### What the exercise asks
Within the data below, count the lines that include "card" and give only the count.

### Input material
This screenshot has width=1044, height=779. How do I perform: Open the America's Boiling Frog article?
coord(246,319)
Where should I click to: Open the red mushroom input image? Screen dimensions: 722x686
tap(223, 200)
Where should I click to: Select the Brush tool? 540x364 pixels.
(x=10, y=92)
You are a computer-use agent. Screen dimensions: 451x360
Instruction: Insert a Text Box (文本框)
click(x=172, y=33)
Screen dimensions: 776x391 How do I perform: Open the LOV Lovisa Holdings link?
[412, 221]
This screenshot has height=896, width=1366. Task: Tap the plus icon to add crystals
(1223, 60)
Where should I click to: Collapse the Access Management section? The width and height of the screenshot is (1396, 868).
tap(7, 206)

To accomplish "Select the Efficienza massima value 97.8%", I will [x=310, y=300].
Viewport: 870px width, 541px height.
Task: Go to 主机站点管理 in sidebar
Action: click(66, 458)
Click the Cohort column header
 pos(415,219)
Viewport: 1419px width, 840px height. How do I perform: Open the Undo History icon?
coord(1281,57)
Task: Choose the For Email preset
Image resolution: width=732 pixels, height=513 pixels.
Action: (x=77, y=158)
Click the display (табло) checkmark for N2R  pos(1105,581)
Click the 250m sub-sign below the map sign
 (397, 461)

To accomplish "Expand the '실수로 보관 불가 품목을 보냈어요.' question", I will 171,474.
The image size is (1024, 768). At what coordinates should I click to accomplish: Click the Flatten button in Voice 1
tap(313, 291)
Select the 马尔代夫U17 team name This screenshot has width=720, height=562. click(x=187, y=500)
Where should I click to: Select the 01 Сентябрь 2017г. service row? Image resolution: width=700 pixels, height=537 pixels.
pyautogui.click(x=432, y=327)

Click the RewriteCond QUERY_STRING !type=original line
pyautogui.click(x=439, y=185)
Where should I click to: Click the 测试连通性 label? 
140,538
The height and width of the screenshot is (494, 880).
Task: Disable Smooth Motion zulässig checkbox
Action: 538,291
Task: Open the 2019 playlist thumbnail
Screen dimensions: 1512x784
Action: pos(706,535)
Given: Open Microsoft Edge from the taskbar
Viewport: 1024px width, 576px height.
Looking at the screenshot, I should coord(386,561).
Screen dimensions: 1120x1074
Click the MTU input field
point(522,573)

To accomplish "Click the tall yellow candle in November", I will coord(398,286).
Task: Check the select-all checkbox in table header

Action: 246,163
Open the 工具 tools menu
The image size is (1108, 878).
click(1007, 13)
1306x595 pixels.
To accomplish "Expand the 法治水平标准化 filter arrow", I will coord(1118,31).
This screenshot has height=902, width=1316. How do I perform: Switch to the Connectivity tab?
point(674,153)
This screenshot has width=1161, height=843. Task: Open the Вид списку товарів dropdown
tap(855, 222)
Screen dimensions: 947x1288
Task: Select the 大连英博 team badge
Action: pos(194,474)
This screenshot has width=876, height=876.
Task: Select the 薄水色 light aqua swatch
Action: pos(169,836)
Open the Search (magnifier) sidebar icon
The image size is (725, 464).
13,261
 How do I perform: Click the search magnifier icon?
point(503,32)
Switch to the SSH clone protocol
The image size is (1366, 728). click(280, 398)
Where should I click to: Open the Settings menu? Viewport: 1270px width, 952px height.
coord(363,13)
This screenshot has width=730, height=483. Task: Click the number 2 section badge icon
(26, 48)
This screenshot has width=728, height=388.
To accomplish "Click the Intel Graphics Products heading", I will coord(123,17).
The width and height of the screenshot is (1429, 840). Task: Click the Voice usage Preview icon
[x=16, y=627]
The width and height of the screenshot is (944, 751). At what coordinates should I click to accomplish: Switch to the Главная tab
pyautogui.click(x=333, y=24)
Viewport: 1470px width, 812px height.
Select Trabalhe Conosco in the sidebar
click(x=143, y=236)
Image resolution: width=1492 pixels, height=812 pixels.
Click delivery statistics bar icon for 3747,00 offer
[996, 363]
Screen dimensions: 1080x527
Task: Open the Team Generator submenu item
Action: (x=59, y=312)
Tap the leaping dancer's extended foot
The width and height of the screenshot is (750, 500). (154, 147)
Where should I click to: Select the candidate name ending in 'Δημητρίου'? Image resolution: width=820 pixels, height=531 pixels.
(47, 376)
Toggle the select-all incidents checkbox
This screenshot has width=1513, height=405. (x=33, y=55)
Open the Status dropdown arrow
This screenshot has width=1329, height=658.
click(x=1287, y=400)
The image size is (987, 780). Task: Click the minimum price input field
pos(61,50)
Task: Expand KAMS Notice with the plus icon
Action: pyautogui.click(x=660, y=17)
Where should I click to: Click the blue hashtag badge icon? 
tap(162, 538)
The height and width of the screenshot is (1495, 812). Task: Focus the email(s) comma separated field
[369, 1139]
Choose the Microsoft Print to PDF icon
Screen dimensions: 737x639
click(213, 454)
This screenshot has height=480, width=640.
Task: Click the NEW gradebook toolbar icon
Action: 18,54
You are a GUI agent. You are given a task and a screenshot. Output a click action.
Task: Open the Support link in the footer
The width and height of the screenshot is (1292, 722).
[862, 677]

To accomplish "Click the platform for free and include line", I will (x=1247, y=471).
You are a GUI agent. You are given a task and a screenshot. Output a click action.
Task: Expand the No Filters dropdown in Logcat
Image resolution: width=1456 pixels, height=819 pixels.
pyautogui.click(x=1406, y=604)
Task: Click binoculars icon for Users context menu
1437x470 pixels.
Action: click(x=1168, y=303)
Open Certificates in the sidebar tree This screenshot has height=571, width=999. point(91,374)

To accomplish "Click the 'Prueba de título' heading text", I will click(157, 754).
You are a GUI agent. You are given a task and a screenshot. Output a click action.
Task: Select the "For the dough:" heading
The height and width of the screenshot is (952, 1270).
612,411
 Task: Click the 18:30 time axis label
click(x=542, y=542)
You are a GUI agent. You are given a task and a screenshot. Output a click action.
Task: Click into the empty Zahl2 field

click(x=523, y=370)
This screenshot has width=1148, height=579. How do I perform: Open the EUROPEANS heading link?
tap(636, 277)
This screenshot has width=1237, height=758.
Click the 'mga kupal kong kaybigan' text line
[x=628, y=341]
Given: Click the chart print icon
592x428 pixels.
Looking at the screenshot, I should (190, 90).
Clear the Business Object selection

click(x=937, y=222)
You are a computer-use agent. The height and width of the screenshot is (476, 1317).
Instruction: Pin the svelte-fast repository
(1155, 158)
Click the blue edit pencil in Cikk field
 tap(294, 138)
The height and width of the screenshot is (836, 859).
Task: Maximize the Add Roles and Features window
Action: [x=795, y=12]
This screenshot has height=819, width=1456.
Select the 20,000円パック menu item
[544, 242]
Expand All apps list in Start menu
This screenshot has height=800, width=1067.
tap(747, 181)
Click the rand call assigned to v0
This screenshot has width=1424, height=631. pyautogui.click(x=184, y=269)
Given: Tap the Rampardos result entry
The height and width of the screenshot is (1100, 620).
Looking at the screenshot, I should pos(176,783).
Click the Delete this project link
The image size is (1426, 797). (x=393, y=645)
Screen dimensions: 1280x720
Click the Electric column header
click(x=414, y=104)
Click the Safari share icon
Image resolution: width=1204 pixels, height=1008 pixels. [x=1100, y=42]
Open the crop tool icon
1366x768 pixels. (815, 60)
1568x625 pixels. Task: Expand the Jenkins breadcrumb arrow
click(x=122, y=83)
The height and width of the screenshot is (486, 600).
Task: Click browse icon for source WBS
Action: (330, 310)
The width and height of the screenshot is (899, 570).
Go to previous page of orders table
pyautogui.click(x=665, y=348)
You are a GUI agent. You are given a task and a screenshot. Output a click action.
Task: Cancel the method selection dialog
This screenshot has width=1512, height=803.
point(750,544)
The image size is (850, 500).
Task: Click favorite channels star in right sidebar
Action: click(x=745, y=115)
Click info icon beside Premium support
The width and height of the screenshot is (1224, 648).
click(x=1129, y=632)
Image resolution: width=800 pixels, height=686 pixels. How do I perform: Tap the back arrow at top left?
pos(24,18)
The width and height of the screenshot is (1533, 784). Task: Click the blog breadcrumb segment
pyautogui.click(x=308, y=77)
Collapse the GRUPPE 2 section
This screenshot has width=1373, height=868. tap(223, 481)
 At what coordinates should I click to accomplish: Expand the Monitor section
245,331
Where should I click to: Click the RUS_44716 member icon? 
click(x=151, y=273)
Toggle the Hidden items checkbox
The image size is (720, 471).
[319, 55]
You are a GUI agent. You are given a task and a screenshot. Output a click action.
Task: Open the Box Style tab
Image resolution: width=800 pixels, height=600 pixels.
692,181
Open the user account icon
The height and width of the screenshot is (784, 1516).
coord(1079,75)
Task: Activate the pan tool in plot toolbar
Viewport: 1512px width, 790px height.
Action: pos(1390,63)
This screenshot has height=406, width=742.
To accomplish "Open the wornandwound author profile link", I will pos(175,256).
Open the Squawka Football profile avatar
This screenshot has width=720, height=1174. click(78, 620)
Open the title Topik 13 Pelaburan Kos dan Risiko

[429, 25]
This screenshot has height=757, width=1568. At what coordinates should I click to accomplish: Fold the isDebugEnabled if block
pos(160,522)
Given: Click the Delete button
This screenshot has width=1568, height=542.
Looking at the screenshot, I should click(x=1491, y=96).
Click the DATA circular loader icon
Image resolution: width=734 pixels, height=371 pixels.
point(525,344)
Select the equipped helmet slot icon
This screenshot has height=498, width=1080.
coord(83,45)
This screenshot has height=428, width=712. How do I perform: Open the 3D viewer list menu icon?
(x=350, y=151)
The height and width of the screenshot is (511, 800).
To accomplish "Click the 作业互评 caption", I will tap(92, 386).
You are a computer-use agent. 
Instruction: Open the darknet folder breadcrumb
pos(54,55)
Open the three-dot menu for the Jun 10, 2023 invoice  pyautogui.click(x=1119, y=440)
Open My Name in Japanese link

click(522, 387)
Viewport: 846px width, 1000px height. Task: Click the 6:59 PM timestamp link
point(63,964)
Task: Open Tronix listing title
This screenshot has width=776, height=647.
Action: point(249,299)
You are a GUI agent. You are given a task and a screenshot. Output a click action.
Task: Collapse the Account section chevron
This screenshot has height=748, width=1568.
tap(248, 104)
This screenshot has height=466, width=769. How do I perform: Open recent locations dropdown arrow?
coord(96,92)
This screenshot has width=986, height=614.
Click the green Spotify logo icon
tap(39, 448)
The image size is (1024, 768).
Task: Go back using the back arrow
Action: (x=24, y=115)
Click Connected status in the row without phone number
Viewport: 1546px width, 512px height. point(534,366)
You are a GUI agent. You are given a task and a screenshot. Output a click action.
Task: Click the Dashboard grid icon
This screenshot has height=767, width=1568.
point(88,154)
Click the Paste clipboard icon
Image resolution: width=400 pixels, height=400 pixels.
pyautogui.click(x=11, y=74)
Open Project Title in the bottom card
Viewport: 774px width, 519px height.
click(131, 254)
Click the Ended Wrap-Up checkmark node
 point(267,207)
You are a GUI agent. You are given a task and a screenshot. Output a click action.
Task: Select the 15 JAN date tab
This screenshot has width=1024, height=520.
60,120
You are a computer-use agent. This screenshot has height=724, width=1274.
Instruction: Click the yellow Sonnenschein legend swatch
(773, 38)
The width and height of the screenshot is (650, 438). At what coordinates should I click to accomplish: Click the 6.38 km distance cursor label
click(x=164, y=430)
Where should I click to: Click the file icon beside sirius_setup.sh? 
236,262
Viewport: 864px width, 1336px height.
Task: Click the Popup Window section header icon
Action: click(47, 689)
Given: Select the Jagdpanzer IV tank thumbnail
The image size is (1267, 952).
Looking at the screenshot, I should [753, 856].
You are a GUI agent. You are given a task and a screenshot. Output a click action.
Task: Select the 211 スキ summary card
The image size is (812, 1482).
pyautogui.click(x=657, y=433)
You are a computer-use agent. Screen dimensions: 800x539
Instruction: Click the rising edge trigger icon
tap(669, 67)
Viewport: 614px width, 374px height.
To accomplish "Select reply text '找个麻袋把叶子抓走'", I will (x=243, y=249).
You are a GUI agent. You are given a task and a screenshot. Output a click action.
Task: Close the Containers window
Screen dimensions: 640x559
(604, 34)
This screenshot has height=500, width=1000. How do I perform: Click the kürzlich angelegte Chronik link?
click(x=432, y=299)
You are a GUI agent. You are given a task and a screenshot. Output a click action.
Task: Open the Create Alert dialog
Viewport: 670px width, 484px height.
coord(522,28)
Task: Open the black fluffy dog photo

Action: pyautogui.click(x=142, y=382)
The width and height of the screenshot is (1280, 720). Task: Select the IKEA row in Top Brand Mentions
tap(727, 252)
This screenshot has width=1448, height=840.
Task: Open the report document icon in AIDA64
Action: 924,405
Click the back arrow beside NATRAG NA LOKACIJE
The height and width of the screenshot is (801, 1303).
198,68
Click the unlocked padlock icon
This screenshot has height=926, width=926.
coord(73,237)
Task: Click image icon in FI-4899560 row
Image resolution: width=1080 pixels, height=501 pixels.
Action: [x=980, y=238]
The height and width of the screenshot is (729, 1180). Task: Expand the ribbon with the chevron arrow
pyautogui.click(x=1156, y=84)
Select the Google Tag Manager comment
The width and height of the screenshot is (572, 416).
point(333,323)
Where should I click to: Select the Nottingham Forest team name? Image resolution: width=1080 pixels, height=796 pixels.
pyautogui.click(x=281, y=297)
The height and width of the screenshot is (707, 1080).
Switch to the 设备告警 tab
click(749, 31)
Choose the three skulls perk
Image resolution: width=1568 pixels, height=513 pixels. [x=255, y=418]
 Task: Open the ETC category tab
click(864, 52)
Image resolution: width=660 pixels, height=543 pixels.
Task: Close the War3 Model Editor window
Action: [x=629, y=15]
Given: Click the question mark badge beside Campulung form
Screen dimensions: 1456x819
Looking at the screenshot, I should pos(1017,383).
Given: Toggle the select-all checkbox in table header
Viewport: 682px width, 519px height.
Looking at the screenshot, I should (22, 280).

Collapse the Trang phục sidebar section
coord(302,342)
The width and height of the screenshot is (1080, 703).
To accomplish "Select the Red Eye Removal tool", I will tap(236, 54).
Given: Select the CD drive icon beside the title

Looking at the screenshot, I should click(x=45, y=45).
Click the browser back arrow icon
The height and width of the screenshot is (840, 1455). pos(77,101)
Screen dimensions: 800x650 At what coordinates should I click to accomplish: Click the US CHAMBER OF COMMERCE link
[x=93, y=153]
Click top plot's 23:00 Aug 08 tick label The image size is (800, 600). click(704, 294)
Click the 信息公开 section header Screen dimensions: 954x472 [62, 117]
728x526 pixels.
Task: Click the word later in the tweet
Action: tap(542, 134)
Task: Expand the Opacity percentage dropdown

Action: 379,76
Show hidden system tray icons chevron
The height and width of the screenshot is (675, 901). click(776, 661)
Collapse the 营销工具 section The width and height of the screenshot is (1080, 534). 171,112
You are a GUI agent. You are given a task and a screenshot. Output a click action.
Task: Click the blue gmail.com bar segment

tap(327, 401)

### Solution
2